STATED GOAL: Show every line below that contains the word "Task", copying each one in full.

#### EXERCISE DATA

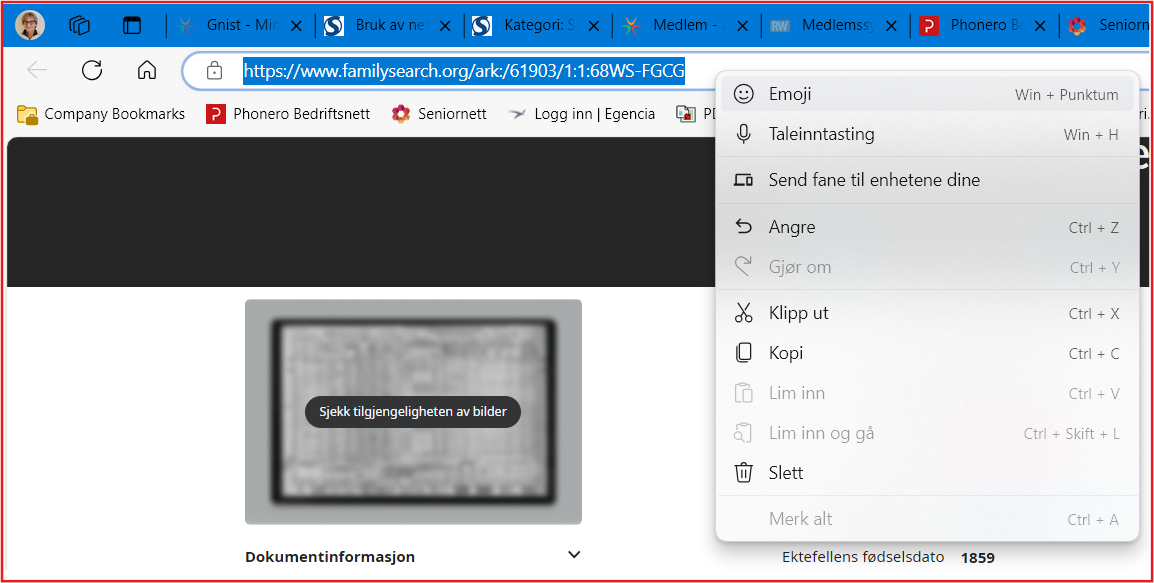
Task: Open the user profile avatar
Action: (30, 25)
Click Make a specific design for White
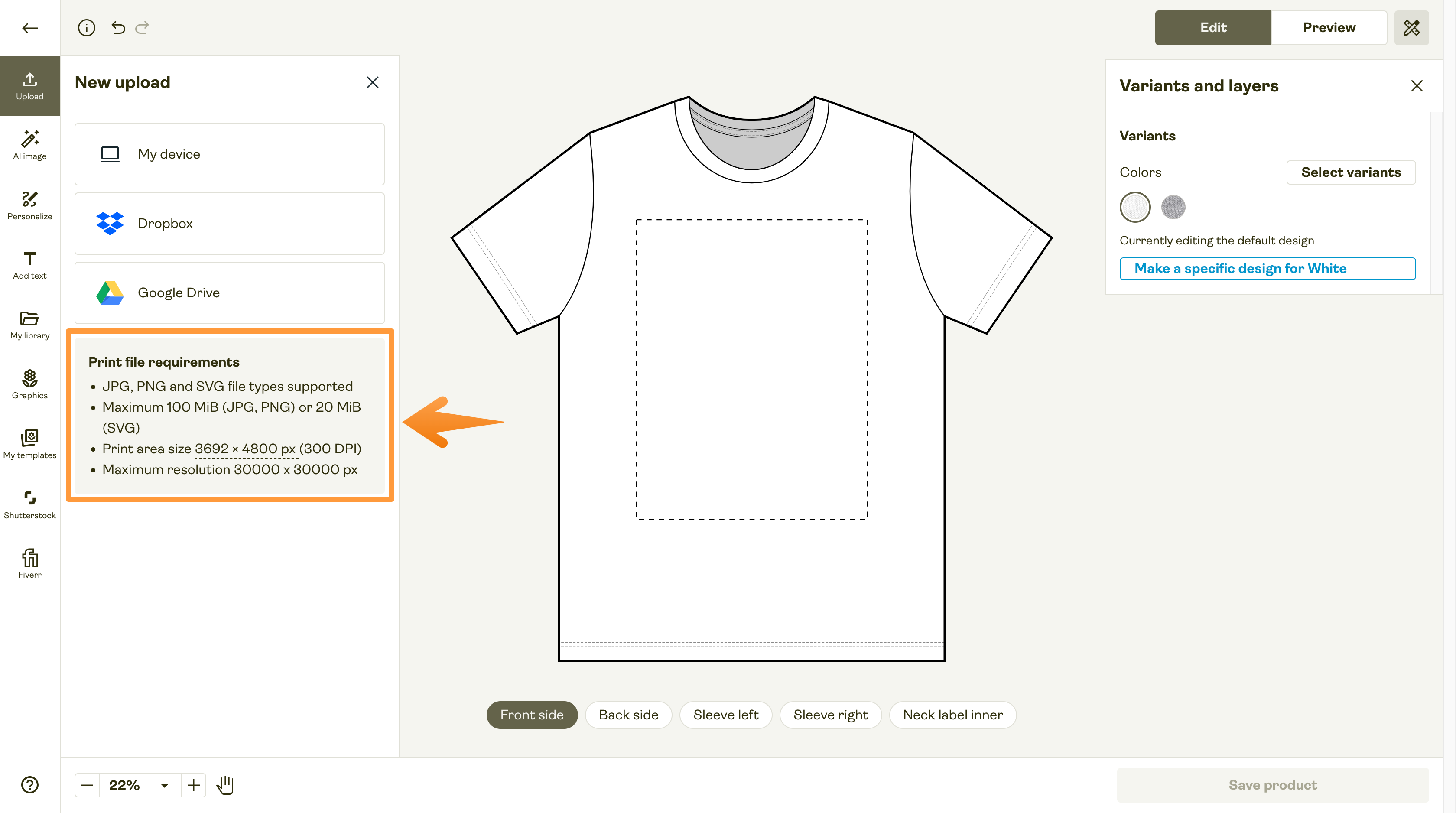 coord(1267,268)
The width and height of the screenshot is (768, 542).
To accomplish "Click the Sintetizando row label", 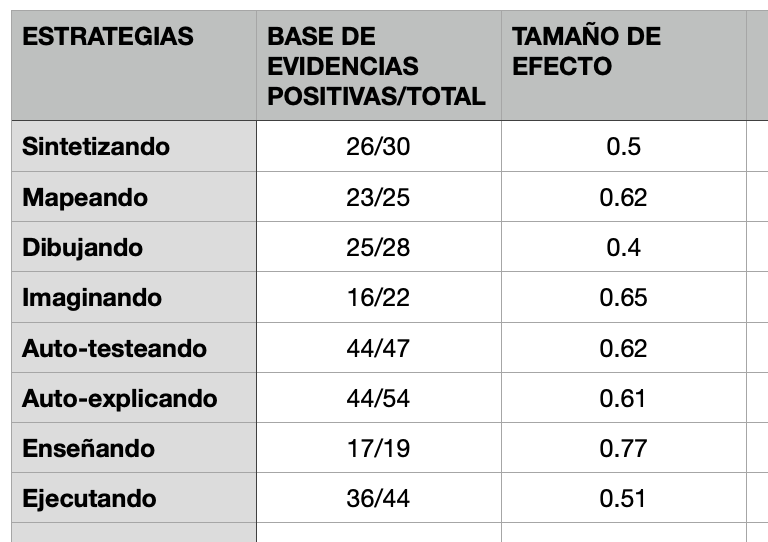I will 96,147.

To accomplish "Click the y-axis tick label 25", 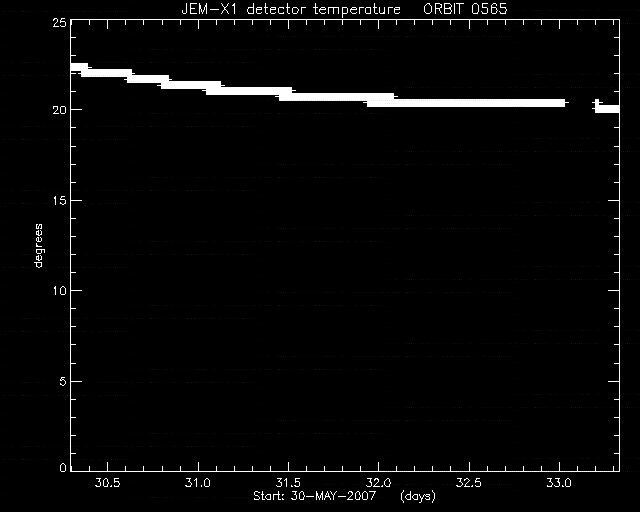I will (x=59, y=23).
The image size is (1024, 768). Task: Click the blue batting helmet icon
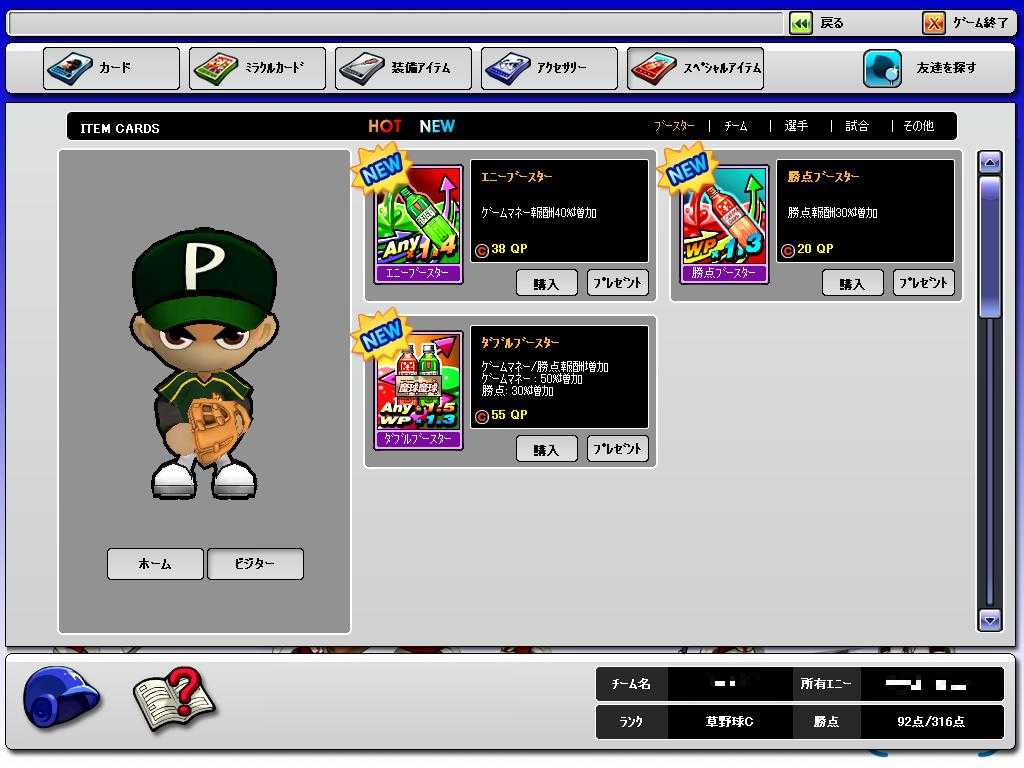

########

RESULT OF THIS EXERCISE:
Task: Open the user profile avatar
The image size is (1024, 768). Task: Click the blue batting helmet icon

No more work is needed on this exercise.